Question

How many grams of 70% concentrated nitric acid solution should be used to prepare 250 mL of 2.0M?
A. $45.0g\;conc.\;HN{O_3}$
B. $90.0g\;conc.\;HN{O_3}$
C. $70.0g\;conc.\;HN{O_3}$
D. $54.0g\;conc.\;HN{O_3}$

Answer 1

If we know what is molarity, we can easily find the solution for this question. Molarity is the number of moles of solute dissolved per litre of the solution.

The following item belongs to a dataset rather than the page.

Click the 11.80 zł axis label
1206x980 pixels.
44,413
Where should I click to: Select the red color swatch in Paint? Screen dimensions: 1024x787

Complete step by step solution:
In question it is given that nitric acid has a molarity of 2.0.
So from the definition of molarity, we can get the number of moles of solute present in it.
$Molarity\;\left( M \right) = \dfrac{{Number\;of\;moles\;of\;solute}}{{Volume\;of\;solution\left( L \right)}}$
We have given that we used a solution having 250ml.
i.e.$Volume\; = \;250ml\; = 0.25L$
Therefore, we now know the volume and molarity of the solution. Now to find the number of moles of solute.
$Number\;of\;moles = Molarity \times Volume$
Substituting the values in the equation, we get
$Number\;of\;moles = 2.0 \times 0.25 = 0.5\;moles$
Therefore, the number of moles of solute in solution is 0.5
We know that 1 mole of $HN{O_3}$ contains $1g$ of Hydrogen, $14g$ of Nitrogen, $3 \times 16g$ of Oxygen. So the total mass of $HN{O_3}$ becomes $63g$.
That is 1 mole of $HN{O_3}$ contains $63g$. But we have only 0.5 moles
i.e, $mass\;of\;HN{O_3} = 0.5 \times 63 = 31.5g$
From question it is given that it is 70% concentrated, which means when there is 100g of solution it will have 70g of $HN{O_3}$
i.e, 70g of $HN{O_3}$ are present in the 100g of solution.
So, 1g of $HN{O_3}$ will be present in $\dfrac{{100}}{{70}}g$ of solution
Now, $31.5g$ of $HN{O_3}$ is present.
Then the mass of solution = $31.5 \times \dfrac{{100}}{{70}}$
$= 45g$
The mass of solution is $45g$.

**i.e., Option A is correct.

Note:**
We can use molarity for dilution of a solution
${M_1}{V_1} = {M_2}{V_2}$
Where ${M_1}$ is the initial molarity, ${V_1}$ is initial volume. ${M_2}$ is final molarity and ${V_2}$ is final volume.